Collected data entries
==============================

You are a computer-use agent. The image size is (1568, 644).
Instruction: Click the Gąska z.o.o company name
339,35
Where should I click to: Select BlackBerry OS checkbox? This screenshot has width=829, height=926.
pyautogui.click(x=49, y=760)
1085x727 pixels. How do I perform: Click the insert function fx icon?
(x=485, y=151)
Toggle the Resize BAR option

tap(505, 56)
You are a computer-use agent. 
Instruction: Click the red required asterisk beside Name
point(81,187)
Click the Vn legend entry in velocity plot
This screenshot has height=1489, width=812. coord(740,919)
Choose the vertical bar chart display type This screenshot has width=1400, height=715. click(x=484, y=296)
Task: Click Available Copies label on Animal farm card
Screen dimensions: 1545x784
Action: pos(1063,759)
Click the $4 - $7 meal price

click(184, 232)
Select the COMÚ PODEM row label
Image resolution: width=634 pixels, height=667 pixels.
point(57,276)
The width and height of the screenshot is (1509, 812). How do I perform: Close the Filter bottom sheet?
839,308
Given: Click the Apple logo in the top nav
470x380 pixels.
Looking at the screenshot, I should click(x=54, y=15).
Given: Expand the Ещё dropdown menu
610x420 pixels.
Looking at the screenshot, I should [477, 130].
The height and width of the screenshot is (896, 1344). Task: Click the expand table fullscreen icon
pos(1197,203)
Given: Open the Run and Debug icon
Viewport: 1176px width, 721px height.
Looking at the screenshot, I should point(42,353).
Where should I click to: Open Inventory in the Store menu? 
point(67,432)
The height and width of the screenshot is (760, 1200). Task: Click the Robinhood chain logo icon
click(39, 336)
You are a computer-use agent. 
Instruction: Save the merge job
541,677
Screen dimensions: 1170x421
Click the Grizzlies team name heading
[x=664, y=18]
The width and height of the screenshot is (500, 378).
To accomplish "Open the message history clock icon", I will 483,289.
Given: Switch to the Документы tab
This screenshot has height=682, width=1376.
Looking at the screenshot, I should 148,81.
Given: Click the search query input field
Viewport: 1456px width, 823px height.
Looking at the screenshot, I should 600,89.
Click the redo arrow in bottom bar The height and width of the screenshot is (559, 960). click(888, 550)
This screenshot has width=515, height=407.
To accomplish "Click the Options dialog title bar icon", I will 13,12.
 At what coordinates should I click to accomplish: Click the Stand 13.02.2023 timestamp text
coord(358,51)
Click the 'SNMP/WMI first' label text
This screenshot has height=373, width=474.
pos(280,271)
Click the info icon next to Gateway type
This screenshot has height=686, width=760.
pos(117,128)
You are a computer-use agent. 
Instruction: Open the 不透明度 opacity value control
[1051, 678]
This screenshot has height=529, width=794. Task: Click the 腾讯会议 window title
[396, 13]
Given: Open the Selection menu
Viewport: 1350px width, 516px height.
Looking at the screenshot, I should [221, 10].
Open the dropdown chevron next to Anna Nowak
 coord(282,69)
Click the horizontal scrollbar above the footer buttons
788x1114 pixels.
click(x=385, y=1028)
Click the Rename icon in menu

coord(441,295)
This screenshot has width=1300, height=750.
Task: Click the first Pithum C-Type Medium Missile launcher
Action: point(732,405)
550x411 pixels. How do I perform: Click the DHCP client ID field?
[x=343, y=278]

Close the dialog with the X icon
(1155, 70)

==============================

The problem: Search the data for the string "Given" and say how many lines include it, giving only the number.

Answer: 6